Die Entscheidung des OLG Dresden ist eine der ersten obergerichtlichen Entscheidungen, die sich theoretisch von dem (lediglich unter Verteidigern und Sachverständigen als bahnbrechend eingeschätzten) Urteil des AG Meißen (Urt. v. 29.5.2015 – 13 OWi 703 Js 21114/14, juris) hätten beeinflussen lassen können. Dies war aber nicht der Fall. Im Gegenteil wird die bisherige obergerichtliche Rspr. aufrechterhalten, so dass insbesondere die bloße Unkenntnis über die Messwertbildung nicht zu einer von Amts wegen vorzunehmenden sachverständigen Überprüfung führen kann. Wenn der Verteidiger konkrete Angriffspunkte generieren will, muss er dies schon im Vorverfahren, notfalls über § 62 OWiG zu erreichen suchen.

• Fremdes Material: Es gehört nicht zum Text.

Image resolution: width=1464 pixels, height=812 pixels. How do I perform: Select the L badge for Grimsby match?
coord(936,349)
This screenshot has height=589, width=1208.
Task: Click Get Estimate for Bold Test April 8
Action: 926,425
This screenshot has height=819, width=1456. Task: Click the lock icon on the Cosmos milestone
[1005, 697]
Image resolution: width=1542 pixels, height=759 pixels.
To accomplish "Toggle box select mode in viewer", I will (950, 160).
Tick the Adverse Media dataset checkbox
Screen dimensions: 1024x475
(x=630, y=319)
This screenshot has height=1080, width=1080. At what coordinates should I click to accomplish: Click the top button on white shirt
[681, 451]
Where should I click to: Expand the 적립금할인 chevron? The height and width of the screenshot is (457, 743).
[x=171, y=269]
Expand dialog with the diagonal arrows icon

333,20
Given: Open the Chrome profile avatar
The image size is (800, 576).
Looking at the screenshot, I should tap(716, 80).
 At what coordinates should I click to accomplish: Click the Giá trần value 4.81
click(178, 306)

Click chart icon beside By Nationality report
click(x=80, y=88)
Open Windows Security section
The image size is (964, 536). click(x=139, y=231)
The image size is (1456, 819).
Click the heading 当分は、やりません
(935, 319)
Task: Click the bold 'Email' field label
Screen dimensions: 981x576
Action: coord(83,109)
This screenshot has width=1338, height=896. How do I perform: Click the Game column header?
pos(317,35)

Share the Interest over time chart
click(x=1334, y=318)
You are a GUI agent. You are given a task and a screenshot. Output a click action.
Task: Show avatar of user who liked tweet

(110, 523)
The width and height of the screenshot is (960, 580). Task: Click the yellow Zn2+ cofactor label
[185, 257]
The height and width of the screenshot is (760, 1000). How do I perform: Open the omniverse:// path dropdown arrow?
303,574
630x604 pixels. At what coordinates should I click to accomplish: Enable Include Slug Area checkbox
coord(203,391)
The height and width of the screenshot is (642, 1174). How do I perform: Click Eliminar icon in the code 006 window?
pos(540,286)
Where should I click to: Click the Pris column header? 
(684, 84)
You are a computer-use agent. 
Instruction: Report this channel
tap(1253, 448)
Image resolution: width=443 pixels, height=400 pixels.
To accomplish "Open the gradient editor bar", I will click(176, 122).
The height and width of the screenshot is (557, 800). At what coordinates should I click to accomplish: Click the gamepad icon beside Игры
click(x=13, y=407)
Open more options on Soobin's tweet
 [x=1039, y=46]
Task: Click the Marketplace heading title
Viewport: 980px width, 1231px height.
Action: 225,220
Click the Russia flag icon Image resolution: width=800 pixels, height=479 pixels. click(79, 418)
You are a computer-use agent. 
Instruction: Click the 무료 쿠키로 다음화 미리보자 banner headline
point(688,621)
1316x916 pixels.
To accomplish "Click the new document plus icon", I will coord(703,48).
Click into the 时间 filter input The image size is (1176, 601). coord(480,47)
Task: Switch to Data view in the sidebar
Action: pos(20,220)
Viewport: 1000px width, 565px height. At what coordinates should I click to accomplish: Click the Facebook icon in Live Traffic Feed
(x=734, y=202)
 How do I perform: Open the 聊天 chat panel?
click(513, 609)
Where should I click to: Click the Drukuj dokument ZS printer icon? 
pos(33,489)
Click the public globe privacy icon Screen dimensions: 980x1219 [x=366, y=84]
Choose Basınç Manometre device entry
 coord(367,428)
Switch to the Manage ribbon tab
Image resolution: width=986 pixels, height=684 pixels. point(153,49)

Inzwischen (nach der Entscheidung des AG Landstuhl DAR 2016, 39) hat die Firma eso GmbH ein neues Auswerteprogramm zur Verfügung gestellt, das dem Sachverständigen Zugriff auf die Rohmessdaten ermöglicht. Diese kann er dann extrahieren und die Signalverläufe prüfen. Die Messwertbildung ist immer noch nicht prüfbar, und angesichts derzeit bekannter Versuche, das Messgerät ES 3.0 zu kopieren, wäre die Geschäftsgrundlage der Firma bei Offenlegung des Messalgorithmus wohl rasch zunichte gemacht.

Ob die obergerichtliche Rspr. in dieser Weise aufrechterhalten werden kann, wenn die ersten Messgeräte nach der neuen Konformitätsbewertung gemäß dem MessEG auf dem Prüfstand stehen, wird sich erst noch zeigen. Denn falls die Rspr. zum standardisierten Messverfahren für solche Neugeräte nicht mehr haltbar wäre, müsste eigentlich auch die Messwertbildung sachverständig überprüfbar sein.